The rapid growth of data-intensive applications has accelerated the need for next-generation computing architectures that integrate parallel processing, edge computing, and high-performance systems. Centralized approaches usually do not satisfy the requirements for scalability, responsiveness, and power efficiency, thereby calling for innovative frameworks that reconcile local processing with distributed scale.
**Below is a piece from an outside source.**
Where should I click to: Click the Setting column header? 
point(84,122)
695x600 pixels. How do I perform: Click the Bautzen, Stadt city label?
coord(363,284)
The research employs an empirical analysis on two publicly available datasets: IIoT Edge Computing Dataset and Cloud Task Scheduling Dataset. Parallel processing performance was measured using round-robin and priority-based scheduling in multicore configurations, whereas edge computing evaluation was on latency and predictive reliability. HPC scalability was studied using simulated cluster-based workloads. Findings confirm priority-based scheduling to cut execution time and enhance throughput over round-robin, highlighting the significance of smart scheduling techniques. Experiments in edge computing identified latency savings of almost 80% against cloud servers, while Random Forest models attained a 94.3% accuracy and 0.93 F1-score, validating predictive intelligence feasibility at the edge. HPC simulations exhibited good scalability but decreasing efficiency with higher numbers of nodes owing to communication overhead. These results point to the complementary capabilities of parallel, edge, and HPC systems while presenting integration challenges and workload allocation issues. This paper presents practical proposals for the design of adaptive and sustainable hybrid computing systems for supporting future real-time applications.